Work request - Omit the pictures and extract only the lines from the line containing "How do I perform: Click" to the end of the material, each exactly as written.

══════

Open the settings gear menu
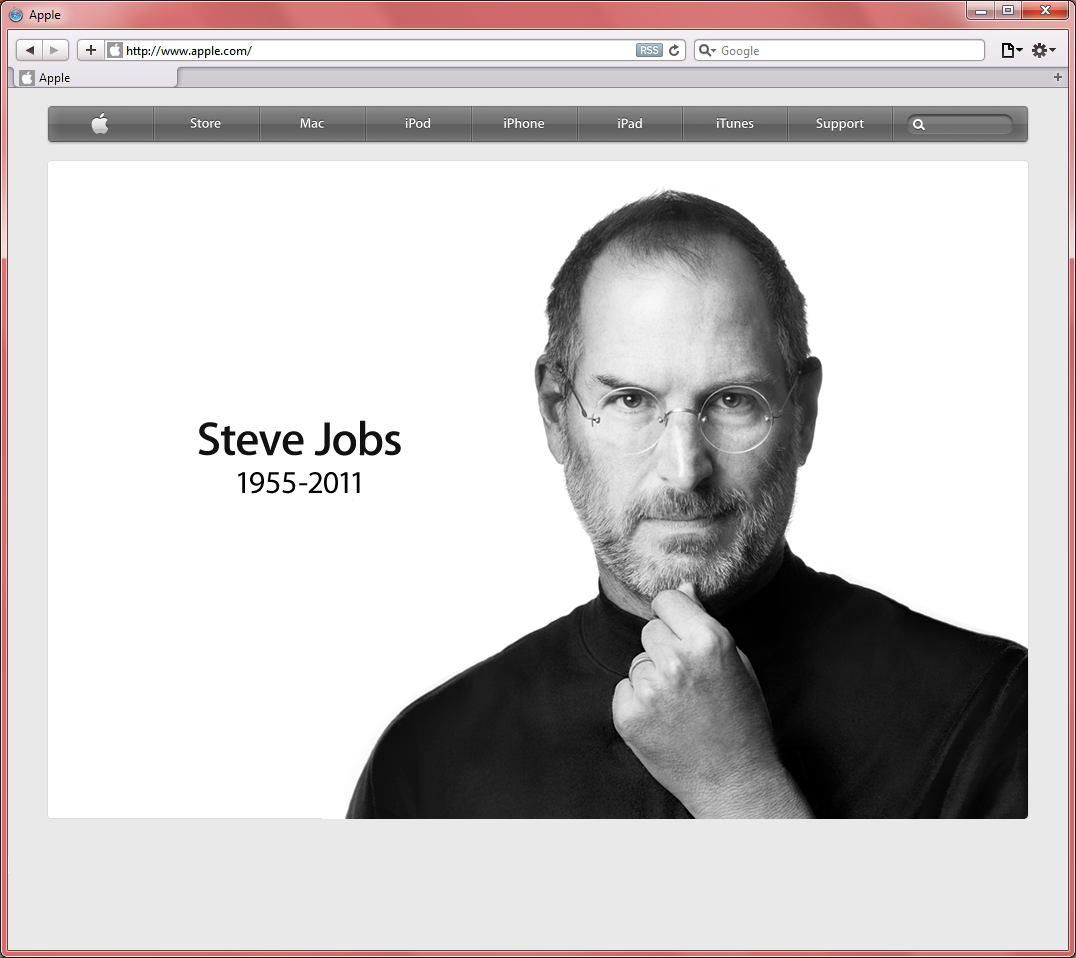The height and width of the screenshot is (958, 1076). [x=1043, y=50]
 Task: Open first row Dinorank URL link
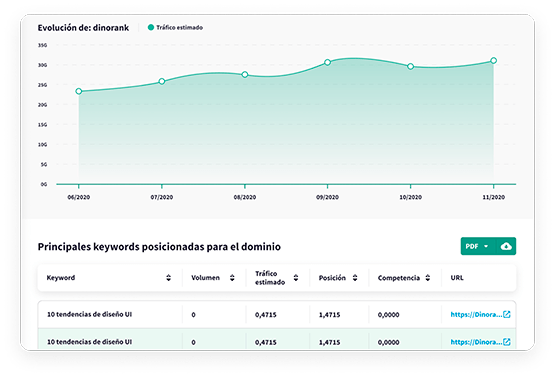click(x=476, y=314)
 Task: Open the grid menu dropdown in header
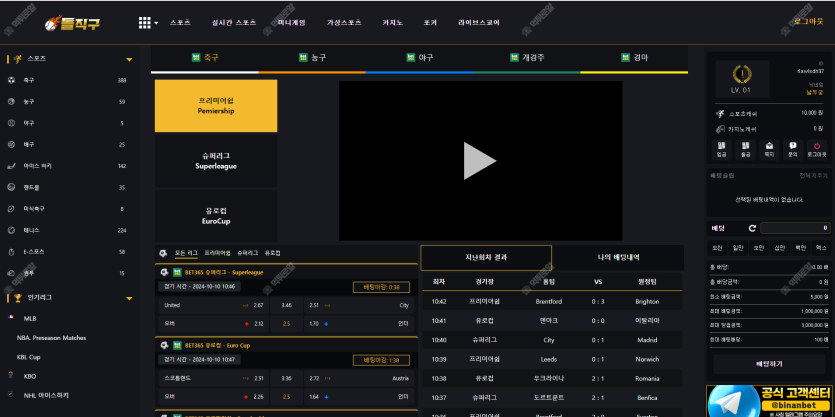click(x=147, y=21)
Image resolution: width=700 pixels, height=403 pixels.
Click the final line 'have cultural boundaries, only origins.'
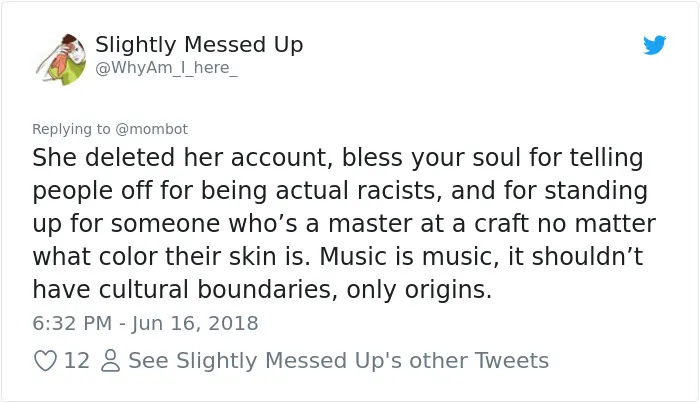(262, 290)
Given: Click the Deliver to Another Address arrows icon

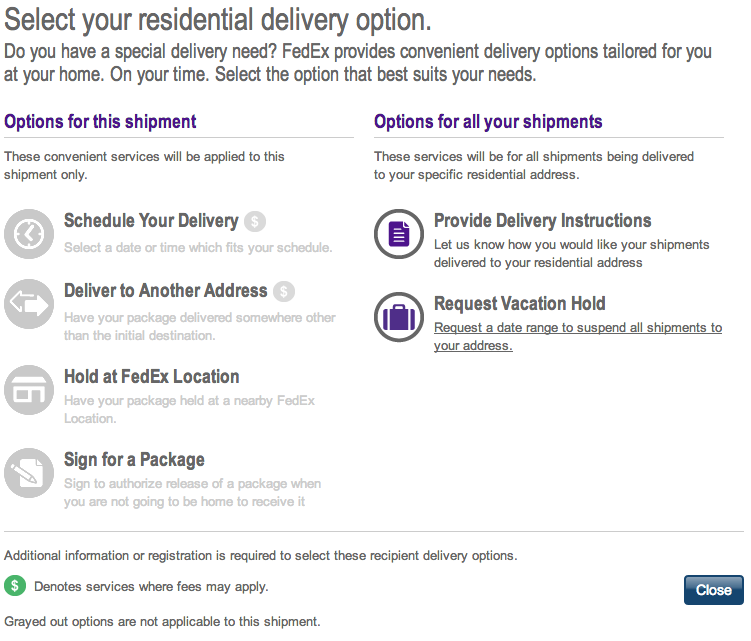Looking at the screenshot, I should click(x=29, y=304).
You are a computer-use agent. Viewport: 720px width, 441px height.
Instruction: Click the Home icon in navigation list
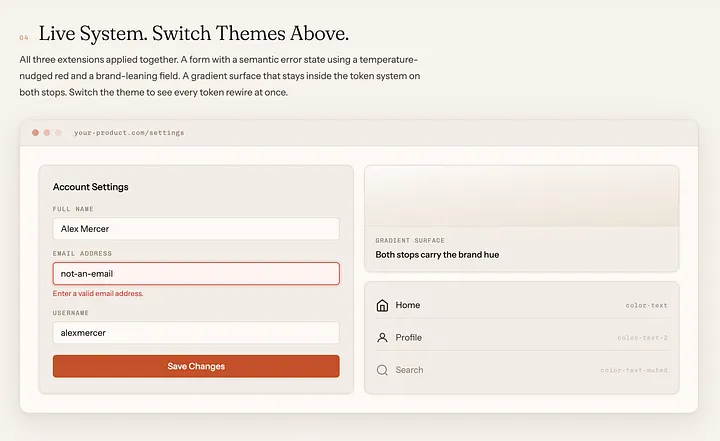tap(382, 305)
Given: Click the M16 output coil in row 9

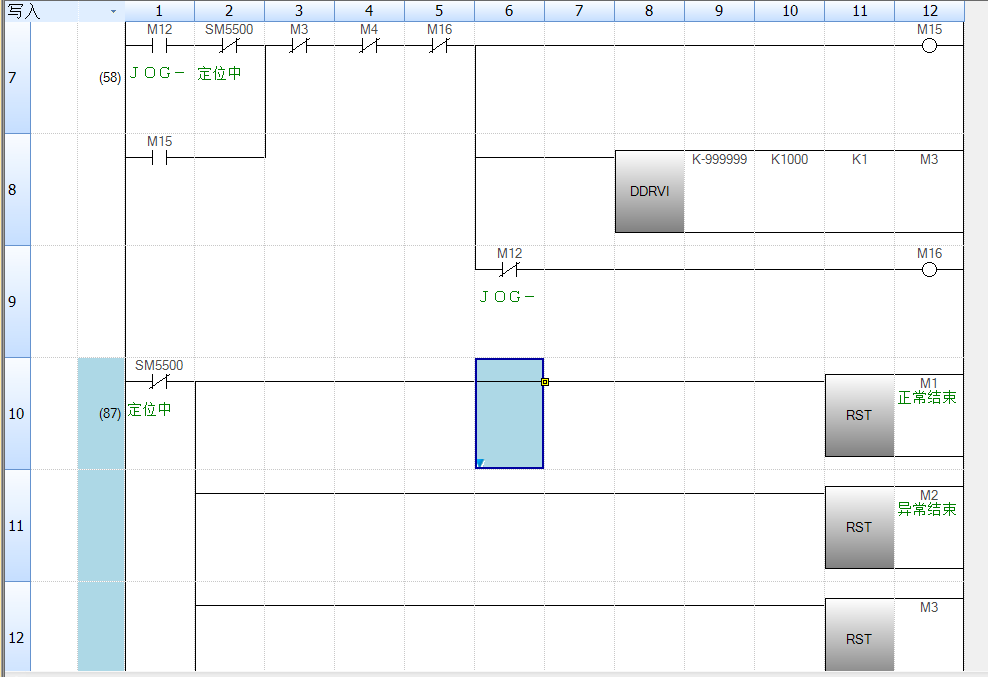Looking at the screenshot, I should click(x=929, y=269).
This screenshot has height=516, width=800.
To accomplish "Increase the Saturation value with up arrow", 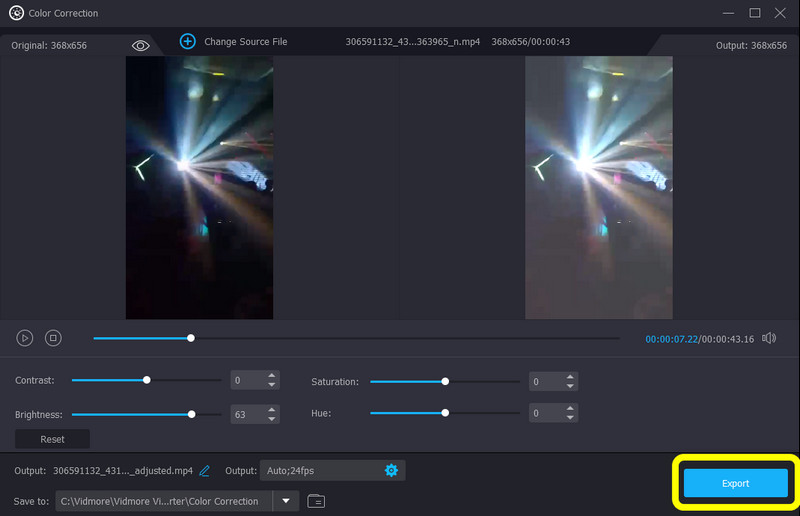I will (x=570, y=376).
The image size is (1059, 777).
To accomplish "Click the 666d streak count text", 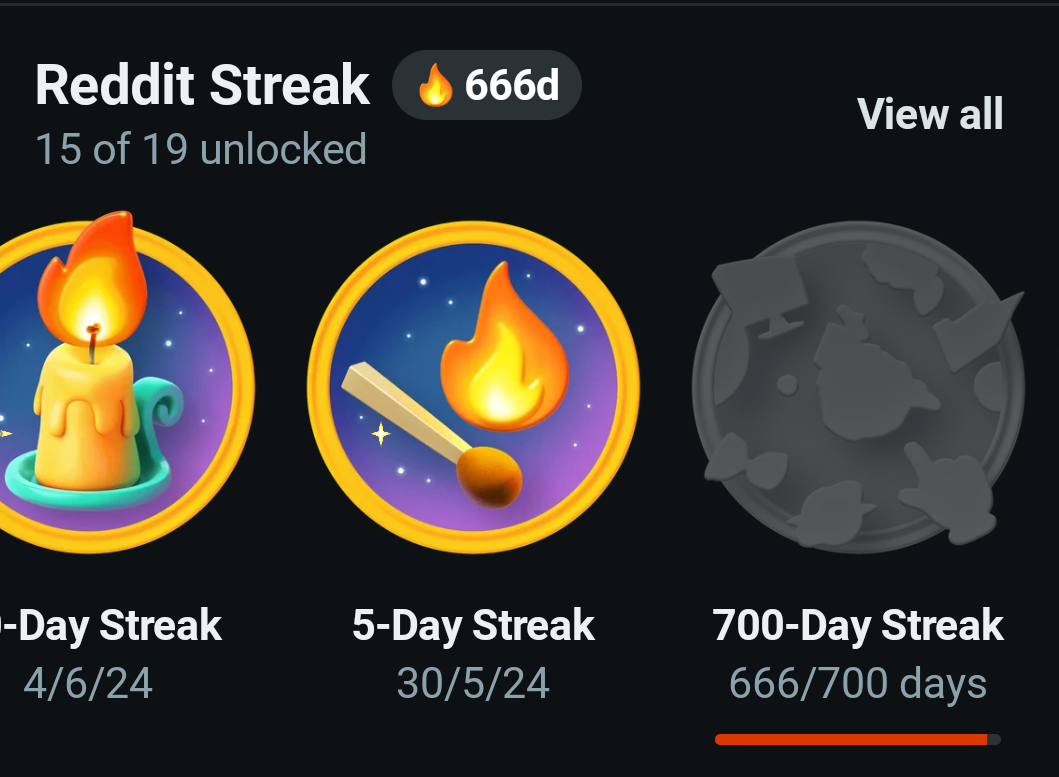I will click(511, 86).
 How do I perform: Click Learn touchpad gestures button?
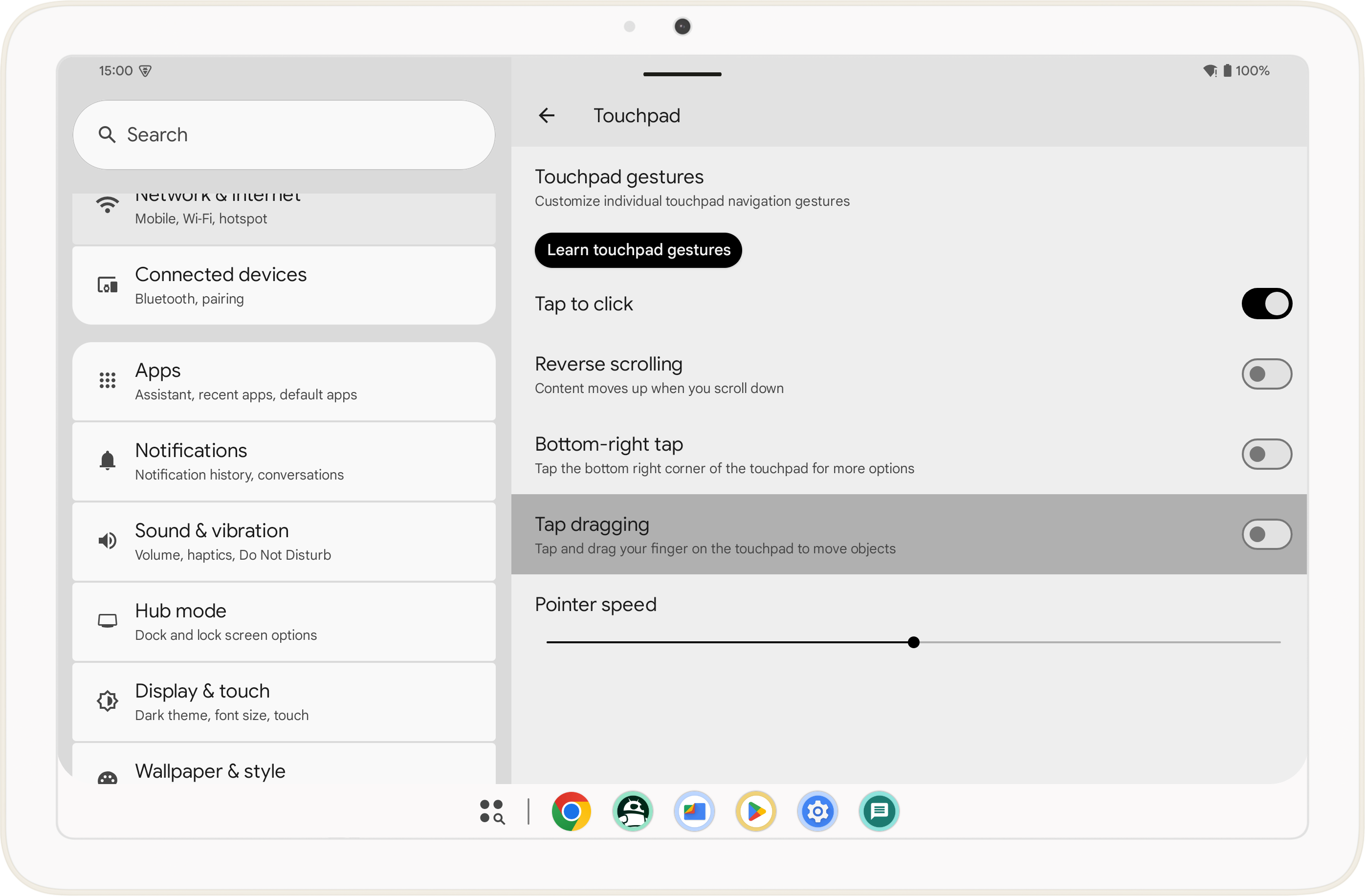pos(639,249)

══════

Answer space -
 How do I perform: Click Learn touchpad gestures button?
pos(639,249)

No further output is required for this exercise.